Data section: Begin
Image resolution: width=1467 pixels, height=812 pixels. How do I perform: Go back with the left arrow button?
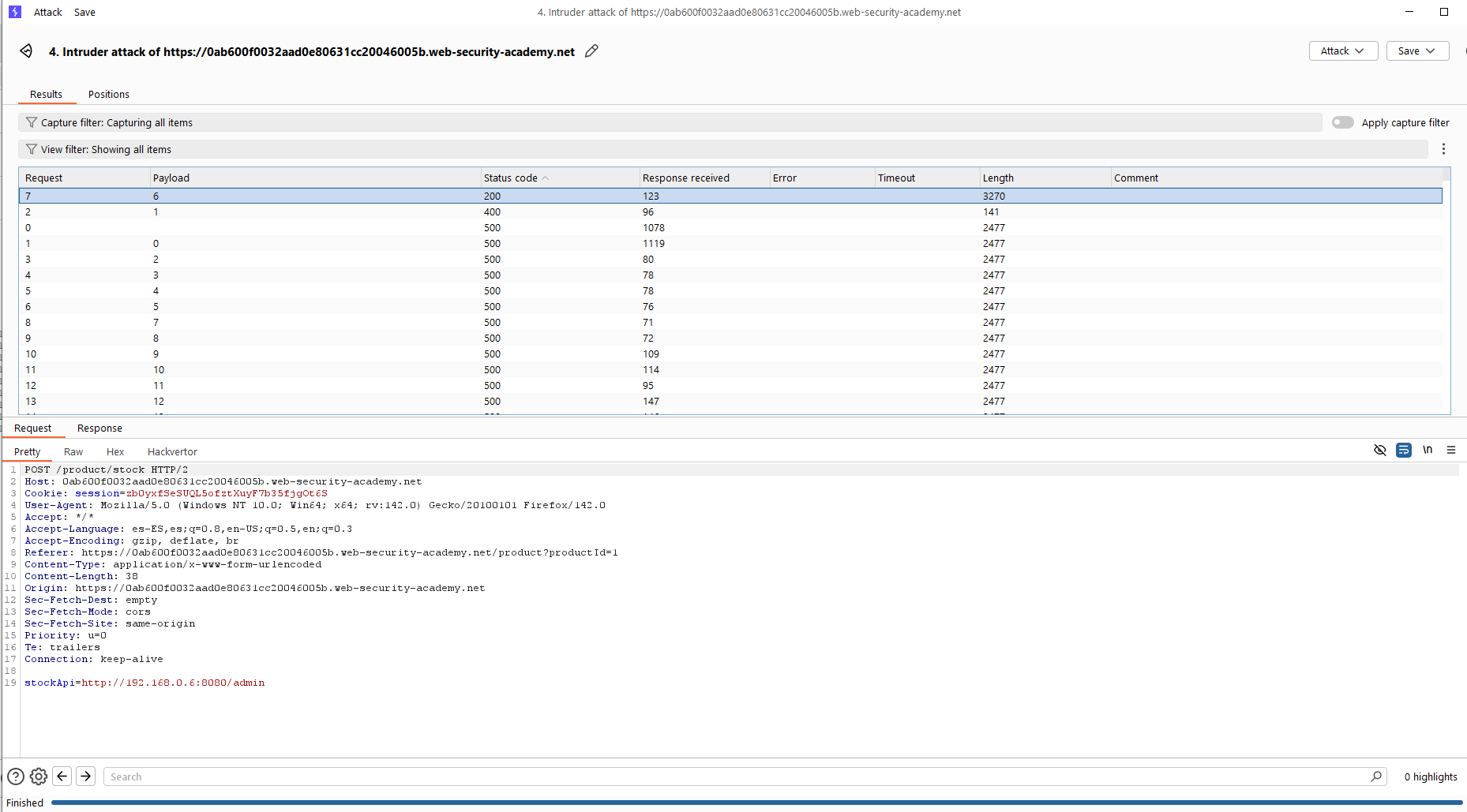tap(62, 776)
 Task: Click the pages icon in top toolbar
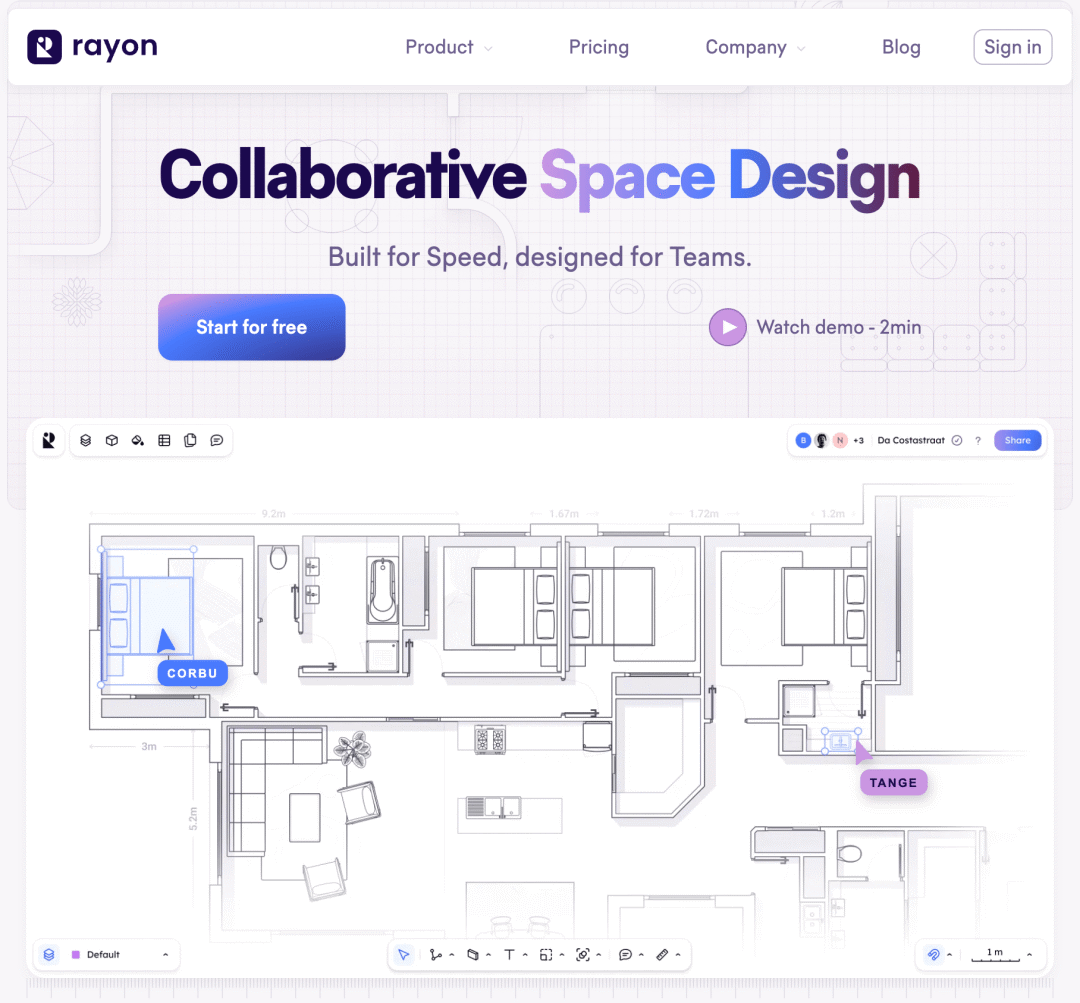pyautogui.click(x=190, y=440)
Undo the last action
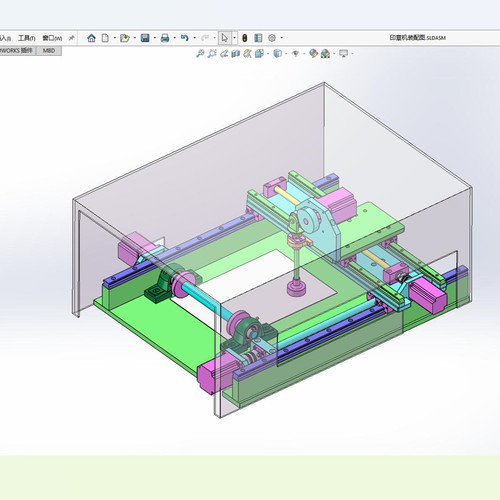The width and height of the screenshot is (500, 500). tap(185, 38)
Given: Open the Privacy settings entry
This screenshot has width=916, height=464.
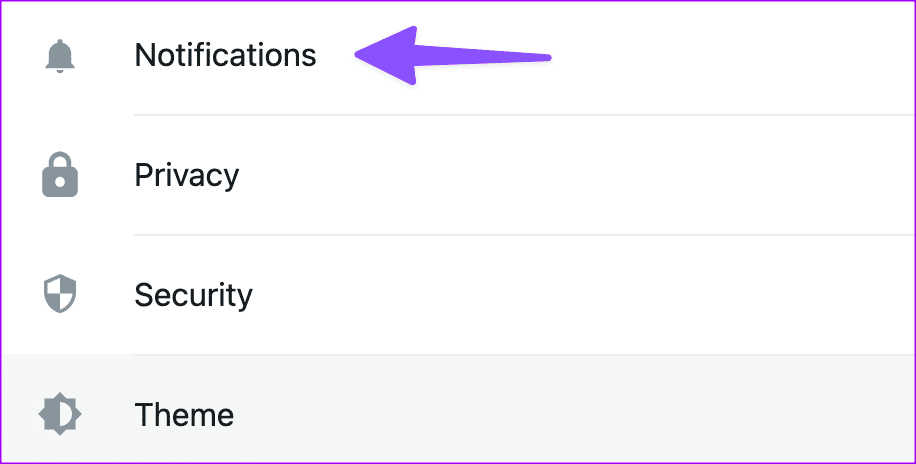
Data section: End
Starting at the line that holds "Given: Open the Privacy settings entry", print each line through the last one of the entries above, exactly and with both ends included; no pictures.

> Finished task
Given: Open the Privacy settings entry
This screenshot has width=916, height=464.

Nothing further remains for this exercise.